TEXT PROVIDED section start

Written by Sly James
THE STORY OF “I”
Joni texted me a chart the other night about trust in institutions. My first reaction was a knot in the stomach. Then the systems brain kicked in. Trust isn’t just a feeling; it’s a readout of how the machine is running for real people. If the readout is bad, don’t just blame the driver—check the gears.
I learned that the hard way as mayor: the headlines are the foam; the coffee runs the system—rules, incentives, norms, capacity, and feedback. When those parts reward noise over results, trust falls. And today, the readouts are rough: only about one in five Americans say they trust the federal government most of the time, and confidence whiplashes with partisan tides.
THE STORY OF “US”
This isn’t just D.C. fatigue. When trust erodes, it seeps into schools, courts, city services, hospitals, newsrooms, and the break room. Folks report that civility is getting worse, social trust is thin, and the rule-of-law experience feels uneven. That shows up in daily life—at the clerk’s window, the traffic stop, the school meeting, the customer line. If those touchpoints feel unfair or performative, people decide the whole system is rigged.

TEXT PROVIDED section end

## WORK TASK A
From the piece on trust in institutions, reproduce the passage word for word, starting with "Joni texted me" and going on through "driver—check the gears.".
## WORK TASK B
In the piece on trust in institutions, what share of Americans say they trust the federal government most of the time?
## WORK TASK C
Write what comes next in the piece on trust in institutions, picking up after its final sentence.

SUPPLIED INFORMATION section start

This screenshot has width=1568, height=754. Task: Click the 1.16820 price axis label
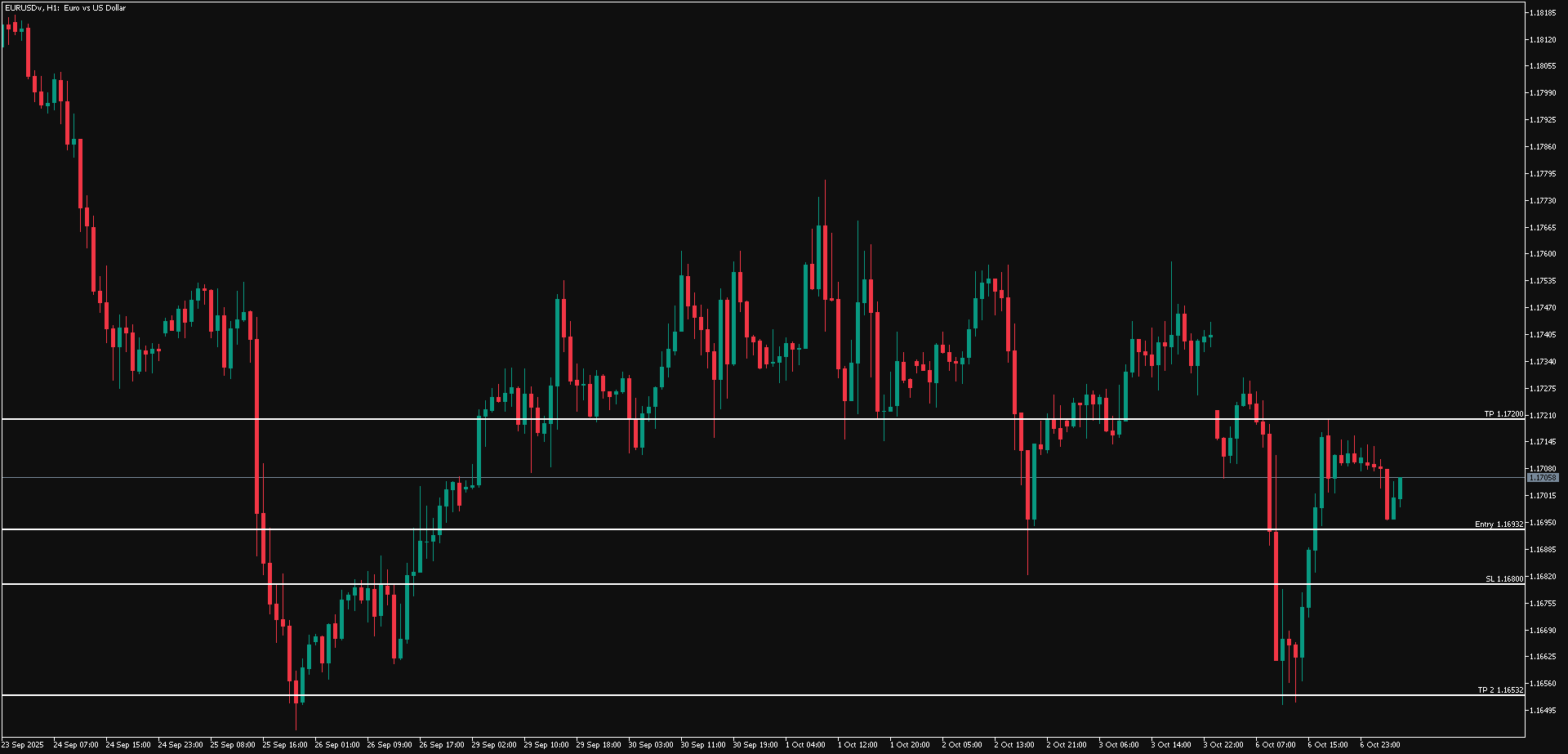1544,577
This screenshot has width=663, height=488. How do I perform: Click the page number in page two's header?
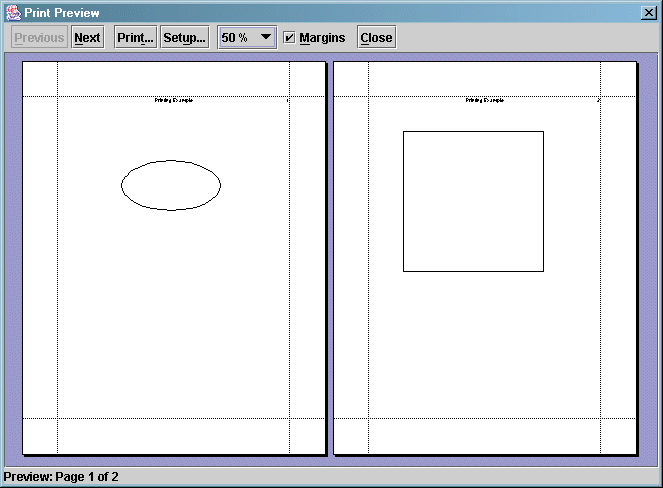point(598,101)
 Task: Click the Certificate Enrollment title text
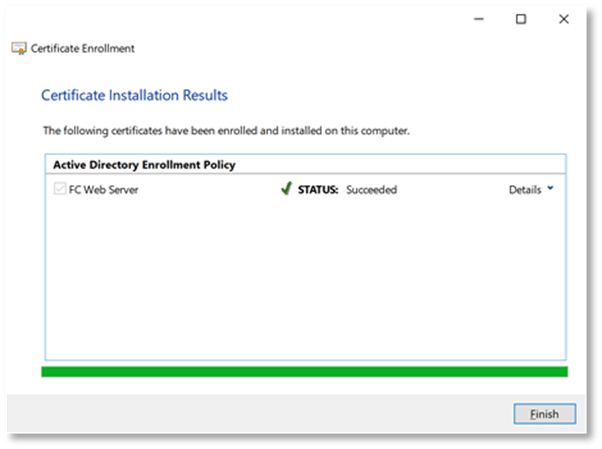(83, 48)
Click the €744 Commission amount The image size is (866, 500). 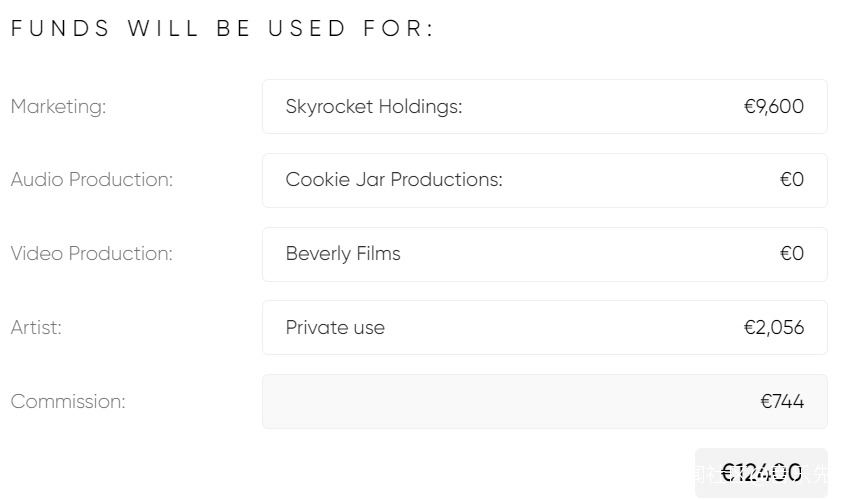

SUPPLIED INFORMATION section end

## TASK RESULT A
Joni texted me a chart the other night about trust in institutions. My first reaction was a knot in the stomach. Then the systems brain kicked in. Trust isn’t just a feeling; it’s a readout of how the machine is running for real people. If the readout is bad, don’t just blame the driver—check the gears.

## TASK RESULT B
About one in five.

## TASK RESULT C
Business isn’t immune. The latest global trust data says people doubt whether leaders in business, government, media, and NGOs are straight with them—yet they still look to “my employer” for reliable information. In a grievance-heavy climate, everyone pays a price: more churn, more compliance problems, more cynicism.
A SYSTEMS APPROACH FOR LEADERS
Here’s a systems approach for leaders—broad levers that can actually move trust, no matter the setting:
- Make results visible. Publish the scoreboard people care about—and refresh it regularly. If we want confidence, we have to show our work, not just say “trust us.”
- Tighten the feedback loop. Ask, act, report back. Short cycles (“you said → we did”) beat long promises. People trust what adapts to them.
- Reward problem-solving, not performance art. Design meetings and communications to surface solutions and trade-offs, not viral moments.
- Re-center fairness you can feel. From forms to frontline encounters, make the rule-of-law experience even-handed and understandable.
- Build cross-cutting ties. Use employers, schools, libraries, clinics, and faith communities as repeaters of reliable local information—and seat “bridge tables” that meet regularly around one shared goal.
THE STORY OF “NOW”
Right now, grievance is turning into identity. If politics is a team sport, then every fix looks like a betrayal of “our side.” Meanwhile, daily life keeps delivering small frictions that tell people the system is slow, petty, or stacked. That’s how confidence dies—not in a single scandal, but in a thousand paper cuts.
So what do we do—today?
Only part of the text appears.